_Problem description_: Line filter on the word "Societária": copy each matching line from the entries.

*** Raw data Section Begins ***

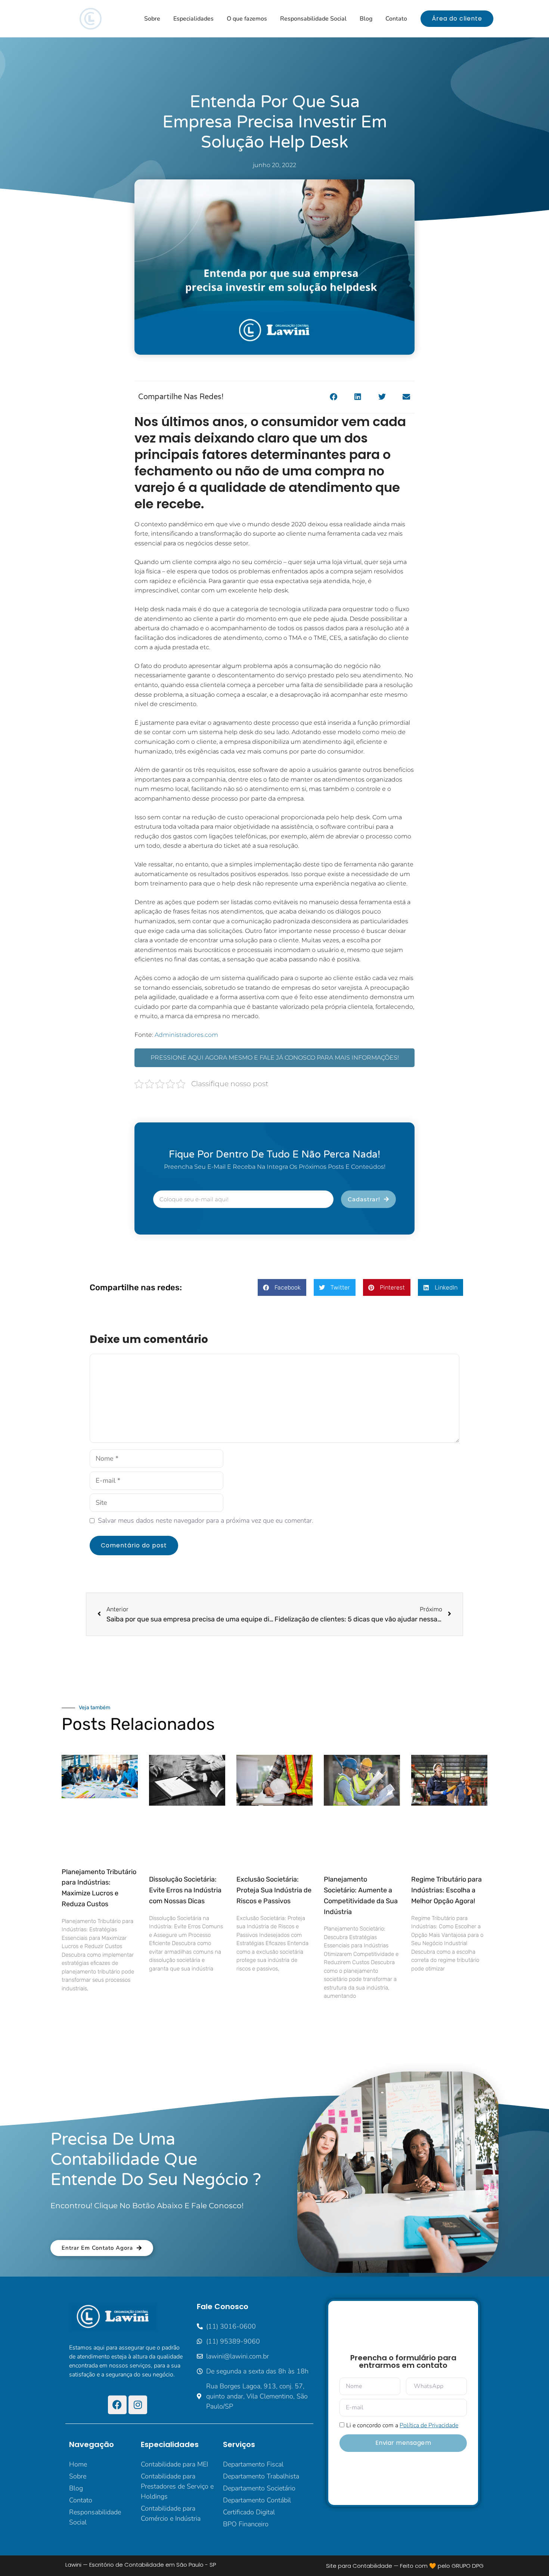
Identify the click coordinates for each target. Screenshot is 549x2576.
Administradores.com (186, 1034)
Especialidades (193, 19)
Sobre (152, 19)
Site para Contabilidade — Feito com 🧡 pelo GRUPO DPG (405, 2566)
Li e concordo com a (402, 2425)
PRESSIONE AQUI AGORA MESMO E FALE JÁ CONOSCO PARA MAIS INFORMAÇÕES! (275, 1057)
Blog (366, 19)
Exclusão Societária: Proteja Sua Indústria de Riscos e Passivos (273, 1890)
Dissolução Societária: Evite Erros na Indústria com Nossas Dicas (185, 1890)
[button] (333, 397)
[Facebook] (117, 2404)
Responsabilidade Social (313, 19)
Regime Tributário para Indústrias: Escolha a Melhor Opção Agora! (446, 1890)
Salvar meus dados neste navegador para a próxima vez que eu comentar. (205, 1520)
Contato (396, 19)
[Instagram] (137, 2404)
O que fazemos (247, 19)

*** Raw data Section Ends ***

_Answer for this exercise_:
Exclusão Societária: Proteja Sua Indústria de Riscos e Passivos (273, 1890)
Dissolução Societária: Evite Erros na Indústria com Nossas Dicas (185, 1890)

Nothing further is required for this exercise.